Kimono pengantin merupakan salah satu simbol paling ikonik dalam pernikahan tradisional Jepang. Di antara berbagai jenis kimono, Shiromuku dan Iro-Uchikake adalah dua busana yang paling sering dikenakan oleh mempelai wanita dalam upacara pernikahan. Keduanya memiliki sejarah panjang, desain yang indah, serta makna filosofis yang berbeda.
Hingga saat ini, banyak pasangan Jepang masih mengenakan kedua jenis kimono tersebut sebagai bentuk penghormatan terhadap tradisi, meskipun resepsi modern bergaya Barat juga semakin populer.
Baca juga: 4 Jenis Upacara Pernikahan di Jepang - Tradisional hingga Modern
Apa Itu Shiromuku?
Shiromuku (白無垢) adalah kimono pengantin tradisional berwarna putih bersih yang biasanya dikenakan saat upacara pernikahan Shinto.
Warna putih melambangkan kesucian, ketulusan, serta kesiapan seorang wanita untuk memulai kehidupan baru bersama keluarga suaminya.
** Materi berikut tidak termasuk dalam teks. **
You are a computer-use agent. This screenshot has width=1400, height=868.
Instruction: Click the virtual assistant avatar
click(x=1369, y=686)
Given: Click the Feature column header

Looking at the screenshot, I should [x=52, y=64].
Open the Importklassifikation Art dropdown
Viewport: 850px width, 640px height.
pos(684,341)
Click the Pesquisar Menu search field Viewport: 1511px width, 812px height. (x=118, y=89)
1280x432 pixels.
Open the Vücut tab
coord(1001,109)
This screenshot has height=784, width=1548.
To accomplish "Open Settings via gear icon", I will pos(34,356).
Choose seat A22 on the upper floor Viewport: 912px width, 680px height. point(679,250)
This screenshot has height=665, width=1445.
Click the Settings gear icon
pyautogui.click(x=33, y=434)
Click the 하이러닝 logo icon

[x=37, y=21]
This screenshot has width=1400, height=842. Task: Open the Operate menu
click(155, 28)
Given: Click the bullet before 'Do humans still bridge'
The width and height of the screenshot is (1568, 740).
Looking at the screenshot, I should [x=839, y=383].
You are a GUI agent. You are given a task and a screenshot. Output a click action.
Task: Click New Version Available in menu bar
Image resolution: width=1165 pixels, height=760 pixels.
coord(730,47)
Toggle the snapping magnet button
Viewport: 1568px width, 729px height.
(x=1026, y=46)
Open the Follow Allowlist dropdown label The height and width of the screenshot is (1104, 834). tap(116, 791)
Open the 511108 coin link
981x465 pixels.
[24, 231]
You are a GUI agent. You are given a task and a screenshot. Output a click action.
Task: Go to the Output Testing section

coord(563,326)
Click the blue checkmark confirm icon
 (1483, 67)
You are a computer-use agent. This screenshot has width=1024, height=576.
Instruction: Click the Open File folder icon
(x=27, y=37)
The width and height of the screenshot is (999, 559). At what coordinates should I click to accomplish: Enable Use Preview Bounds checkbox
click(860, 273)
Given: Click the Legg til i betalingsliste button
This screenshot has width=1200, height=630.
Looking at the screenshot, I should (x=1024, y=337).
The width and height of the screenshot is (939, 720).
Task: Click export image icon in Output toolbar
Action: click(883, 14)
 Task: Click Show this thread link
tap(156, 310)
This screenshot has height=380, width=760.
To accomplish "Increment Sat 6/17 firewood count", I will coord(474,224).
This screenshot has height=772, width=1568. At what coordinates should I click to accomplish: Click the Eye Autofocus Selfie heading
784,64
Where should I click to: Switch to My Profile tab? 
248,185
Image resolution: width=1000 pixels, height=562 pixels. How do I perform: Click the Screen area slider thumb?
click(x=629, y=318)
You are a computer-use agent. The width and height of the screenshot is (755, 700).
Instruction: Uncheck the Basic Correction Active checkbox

Dalam tradisi Jepang, warna putih juga mencerminkan bahwa pengantin siap "menerima warna baru" dari keluarga yang akan dimasukinya.
Ciri Khas Shiromuku
- Didominasi warna putih dari kepala hingga kaki.
- Menggunakan kain sutra berkualitas tinggi.
- Dihiasi motif bangau, burung phoenix, bunga, atau pinus dengan benang putih.
- Umumnya dipadukan dengan penutup kepala Tsunokakushi atau Wataboshi.
- Dipakai saat prosesi pernikahan di kuil Shinto.
Apa Itu Iro-Uchikake?
Iro-Uchikake (色打掛) adalah kimono pengantin berwarna cerah yang biasanya dikenakan setelah upacara utama atau saat resepsi pernikahan.
Berbeda dengan Shiromuku, Iro-Uchikake dihiasi warna-warna mencolok seperti merah, emas, oranye, hijau, atau hitam dengan bordir yang sangat mewah.
Baca juga: Kimono Jepang - Sejarah, Jenis, dan Maknanya
Ciri Khas Iro-Uchikake
- Memiliki warna yang cerah dan mencolok.
- Dipenuhi bordir emas dan benang sutra.
- Motifnya meliputi burung bangau, bunga peony, sakura, ombak, hingga burung phoenix.
- Dikenakan tanpa diikat menggunakan obi seperti kimono biasa karena dipakai sebagai mantel luar.
- Sering digunakan saat sesi foto dan resepsi.
Perbedaan Shiromuku dan Iro-Uchikake
| Shiromuku | Iro-Uchikake |
|---|---|
| Berwarna putih polos. | Berwarna cerah dan penuh motif. |
| Melambangkan kesucian. | Melambangkan kebahagiaan dan kemakmuran. |
| Dipakai saat upacara Shinto. | Dipakai saat resepsi atau sesi foto. |
| Tampil sederhana namun elegan. | Tampil mewah dengan bordir berwarna. |
Motif yang Sering Digunakan
Setiap motif pada kimono pengantin memiliki makna tersendiri.
- Bangau (Tsuru): umur panjang dan kesetiaan.
- Phoenix (Hou-ou): keberuntungan dan kemakmuran.
- Sakura: awal kehidupan baru.
- Peony: kebahagiaan dan kemewahan.
- Pinus: keteguhan serta umur panjang.
Apakah Masih Populer Saat Ini?
Ya. Banyak pasangan Jepang masih memilih mengenakan Shiromuku saat upacara pernikahan, kemudian berganti ke Iro-Uchikake atau gaun pengantin bergaya Barat untuk resepsi.
Tradisi berganti busana selama pesta pernikahan dikenal sebagai Oironaoshi, yang menjadi salah satu ciri khas pernikahan Jepang modern.
Baca juga: Makna Ritual San-san-kudo dalam Pernikahan Jepang
Shiromuku dan Iro-Uchikake merupakan dua jenis kimono pengantin paling terkenal di Jepang. Shiromuku melambangkan kesucian dan awal kehidupan baru, sedangkan Iro-Uchikake melambangkan kebahagiaan, kemakmuran, dan harapan baik bagi pasangan yang baru menikah. Keindahan desain serta makna filosofinya menjadikan kedua kimono ini sebagai bagian penting dari warisan budaya Jepang yang masih dilestarikan hingga sekarang.